Snowflakes Fall Enrichment Activities
1. Snowflake Investigation.
If weather permit, go outside and place a scoop of snow on a piece of tinfoil. Place the tinfoil in the freezer for several minutes prior to collecting your sample so the snow does not melt so quickly when you collect it. Using a magnifying glass, take a few minutes to look at the snowflakes and talk about what you see. What do they look like? What colors can be seen? What shapes? Take some time for children to verbalize and use adjectives to describe their findings.
2. No Two Are Alike.
When investigating the snowflakes, the children may have noticed that no two are alike. The same can go for people as well. Give each child a piece of paper that is the same size and color. Allow them to take scissors and snip out a snowflake into their paper. When done, compare the snowflakes. Are any two alike? Probably not! Hang your snowflakes and talk about how each child’s flake is unique, just like they are.
3. Snowflake Life Cycle.
In the story, the message is projected about how snowflakes turn to water, which turn to rain, which then waters the flowers. This is a great way to introduce the water cycle to children. Draw a picture eon a piece of poster board of the water cycle. This doesn’t need to be complex, just a picture of the rain cloud, snow falling, melting, evaporating, and then coming down as rain again. Children can draw arrows going from one step to the next in the cycle.

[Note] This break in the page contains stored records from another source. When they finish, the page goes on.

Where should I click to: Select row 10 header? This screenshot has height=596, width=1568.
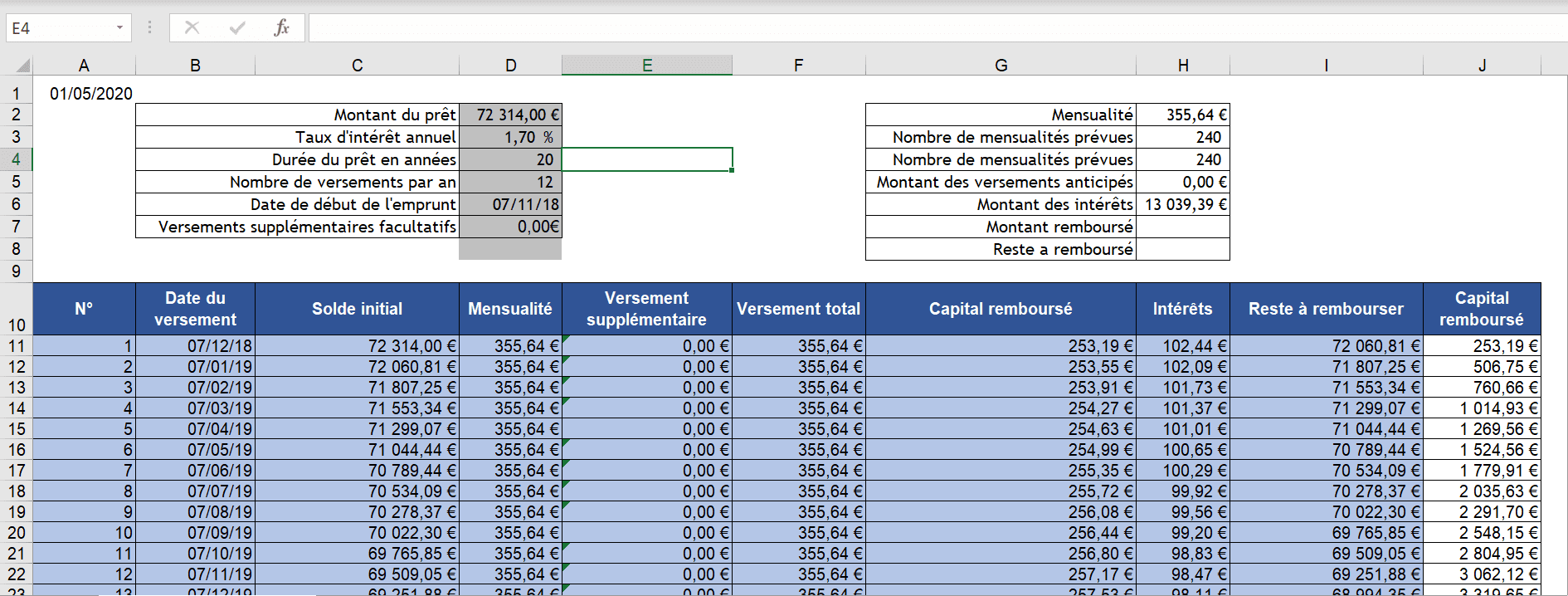17,324
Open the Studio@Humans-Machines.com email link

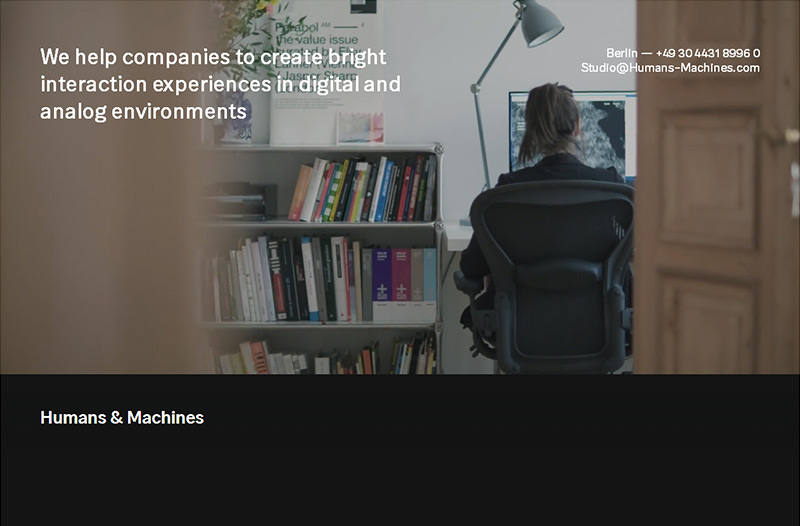click(670, 68)
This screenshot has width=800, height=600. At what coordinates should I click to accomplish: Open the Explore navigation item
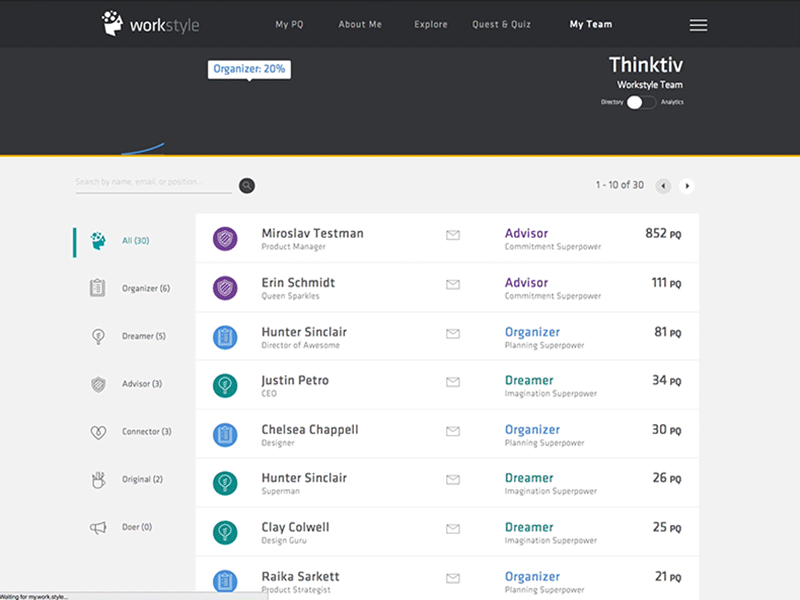(x=430, y=24)
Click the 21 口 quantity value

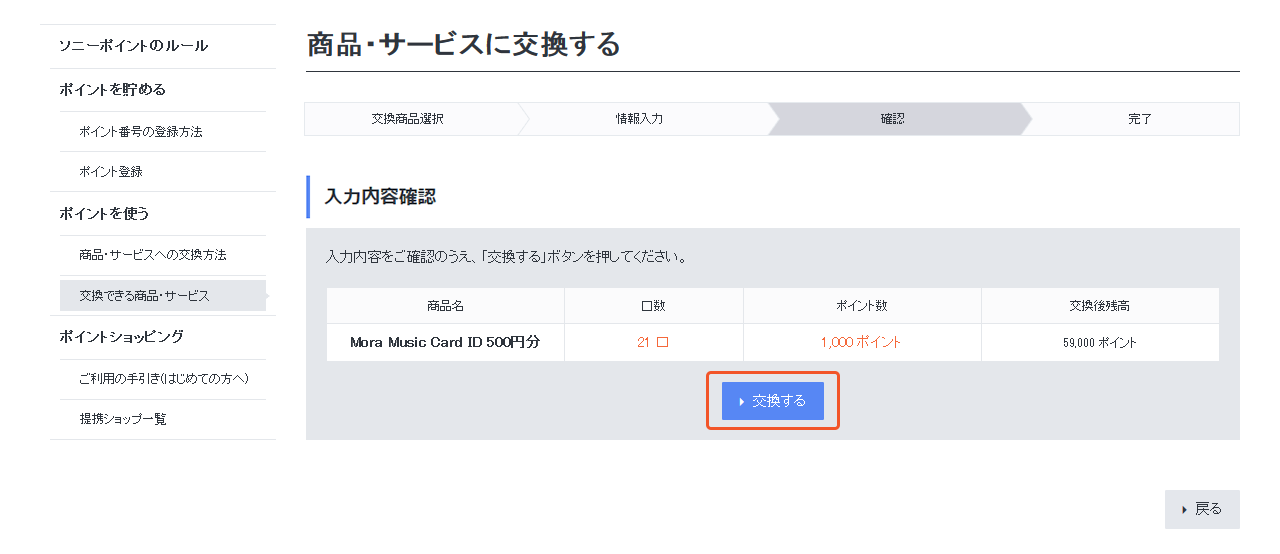pos(652,342)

4. DIY Vocabulary Flip Book
Take a moment to walk through the book and write down any tricky words. These words will vary according to the age and needs of the child enjoying the book. On index cards, write down the words and a picture next to the word to define it. Staple the cards together and create a vocabulary flip book to enjoy later!
5. Make your own frost.
Why not try creating your own ice crystals indoors? Try pouring water into a variety of containers and place them in the freezer. Check on them often and make note of the changes taking place. Look for the small crystals, and investigate the process under a magnifying glass if possible. If you wish, you can even add a drop or two of blue food coloring to the water to create some super wintry effects.
6. Making predictions.
In the story, the snow falls on sleeping gardens and trees. Ask children to imagine what is happening under that snow. What is the garden or tree doing? How does it feel? Although they can’t see the particular object, allow them to make predictions about what might be taking place.
7. Making connections.
In the story, dogs and children alike enjoy the falling snow. Ask children to share a time that they enjoyed the snow. Where were they? Who were they with? What did they do? Allow plenty of time for children to make connections to the text and talk about how it relates to them.

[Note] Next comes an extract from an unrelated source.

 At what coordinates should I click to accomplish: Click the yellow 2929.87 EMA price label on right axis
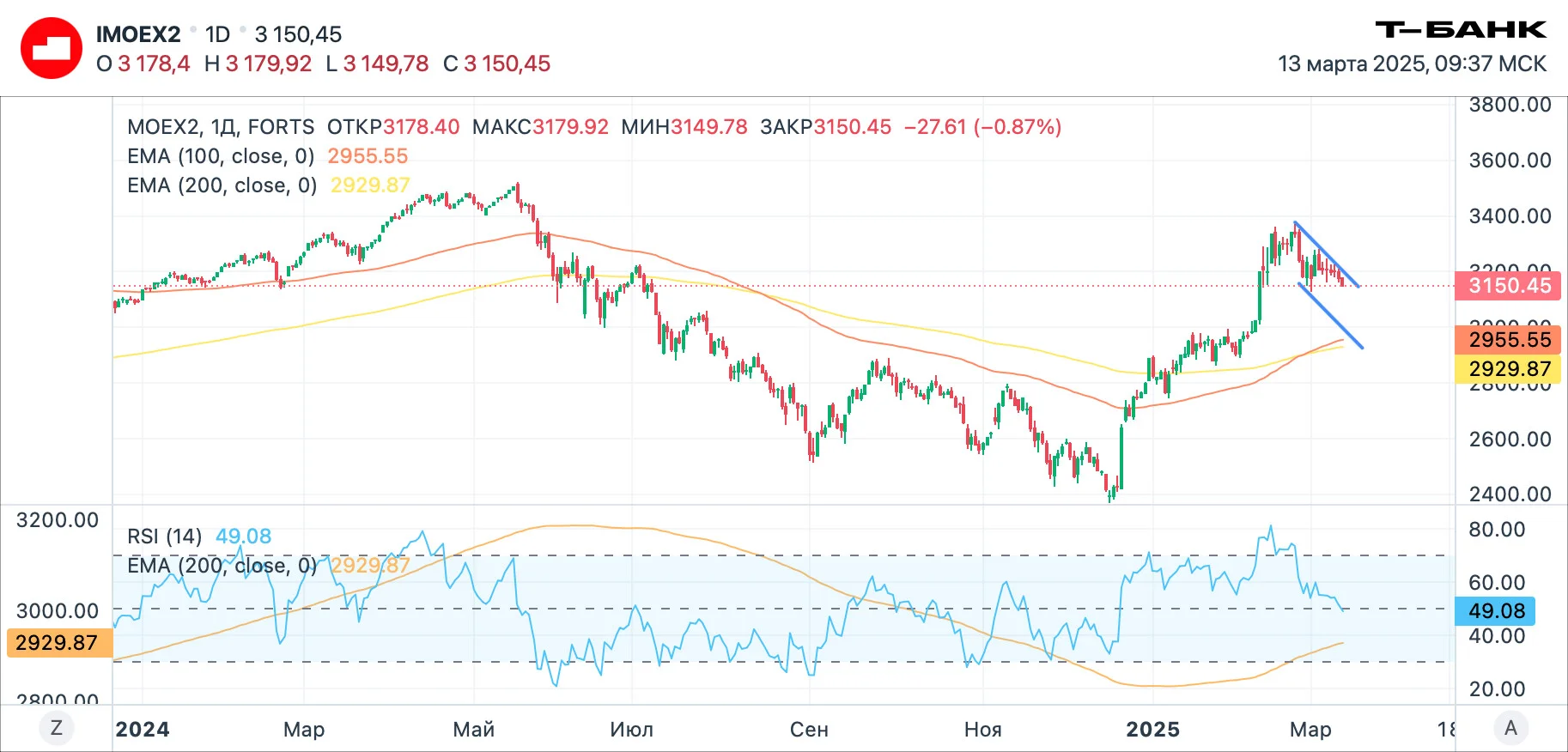point(1509,369)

A few other activities you can enjoy in addition to these can be building a snowman together, catching snowflakes on your tongue, make your own snowflakes by painting water colors onto coffee filters, or head to your local library to check out more books on snow and snowflakes. You will be surprised at how many are out there!
This winter, help pass the time by enjoying the book Snowflakes Fall. It is a sweet read with a beautiful message you are sure to enjoy!